During the buffer assignment process, we can use the test function to get the final number of the achievable kernel fusions. This number plays the most important role when making the final decision: we always pick the one which can fuse the most kernels.

Future Work#

Strides#

Currently, rocFFT does not guarantee that strides on user buffers are respected if temporary data is written to those buffers.

With this implementation, it would be simpler to begin enforcing such a guarantee.

Enforcing Read-only Input#

rocFFT may currently overwrite user input buffers for out-of-place real-transforms (not C2C-transform).
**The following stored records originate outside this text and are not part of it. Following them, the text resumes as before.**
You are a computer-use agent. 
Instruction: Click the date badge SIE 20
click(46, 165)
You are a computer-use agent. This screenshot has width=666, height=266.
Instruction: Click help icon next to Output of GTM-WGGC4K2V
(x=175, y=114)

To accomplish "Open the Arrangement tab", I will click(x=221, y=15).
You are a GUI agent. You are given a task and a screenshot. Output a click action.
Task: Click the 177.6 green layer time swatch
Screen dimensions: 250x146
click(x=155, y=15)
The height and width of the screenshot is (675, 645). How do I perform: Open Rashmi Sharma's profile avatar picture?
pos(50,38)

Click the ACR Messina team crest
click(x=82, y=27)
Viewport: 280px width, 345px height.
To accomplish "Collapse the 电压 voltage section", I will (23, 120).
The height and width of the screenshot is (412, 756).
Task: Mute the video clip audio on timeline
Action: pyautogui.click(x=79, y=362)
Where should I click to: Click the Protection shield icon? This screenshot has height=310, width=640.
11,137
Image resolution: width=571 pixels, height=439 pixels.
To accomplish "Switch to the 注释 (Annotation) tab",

Although we’ve documented this behaviour and it is common practice in other libraries, it might still be unintuitive for some users.
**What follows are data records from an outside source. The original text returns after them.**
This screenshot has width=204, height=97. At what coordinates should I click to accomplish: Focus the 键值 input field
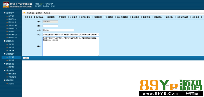click(50, 26)
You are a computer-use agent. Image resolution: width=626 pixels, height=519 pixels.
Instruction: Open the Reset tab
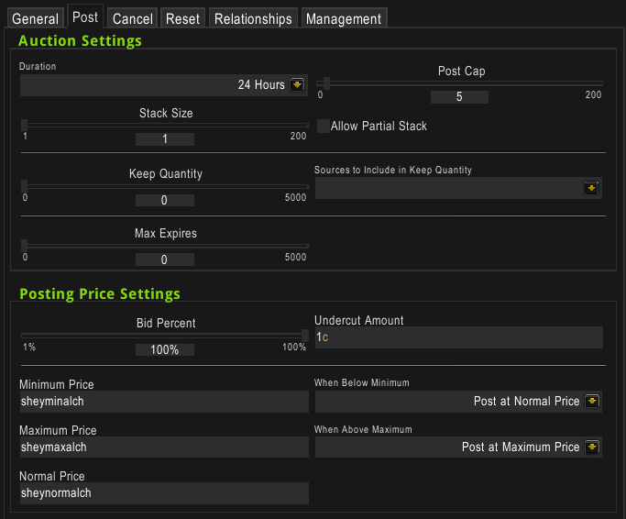coord(182,18)
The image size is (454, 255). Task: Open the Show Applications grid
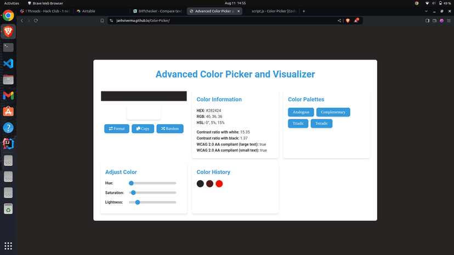8,245
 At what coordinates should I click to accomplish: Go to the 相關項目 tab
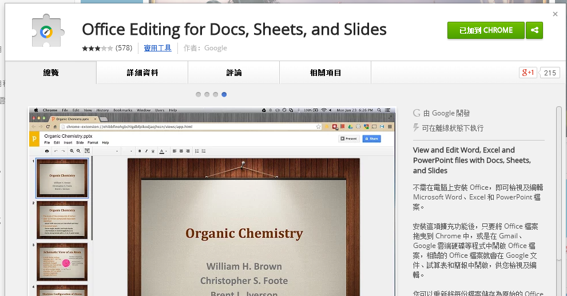326,73
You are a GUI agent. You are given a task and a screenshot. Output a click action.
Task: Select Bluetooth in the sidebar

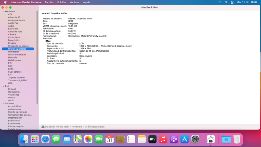[x=13, y=29]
If we ever wanted to start guaranteeing that user input is left unmodified, this buffer assignment implementation would make that work trivial - only the decision function needs to be made aware of this policy change, and buffer assignment will work fine.

However, we may need to introduce yet another temp buffer, since we’d be taking away a potential work space from existing plans.

Flexibility Between Minimizing Memory or Maximizing Fusions#

We can’t always expect there is a perfect assignment that maximises kernel fusions while also minimising temporary buffers. In some cases, these two goals are contradictory: if we choose an assignment using minimal buffers, we may loose the oppurtunity to fuse more kernels. On the other hand, if we are allowed to use more memory, we have more buffers available for out-of-place kernel-fusions.

With this implementation, it is possible to introduce an optimization strategy option to users.

For example, if the memory usage is the main concern of users, we can return the assignment with least buffer usage. Otherwise, we return the result which maximizes the kernel fusions regardless of the memory consumption.

Make C Buffer as Temp2 Buffer#

There is no reason to limit the “C” buffer to real-transforms only. We can make the C buffer as another generic temporary buffer throughout; this can also avoid any confusion about the purpose of C and T.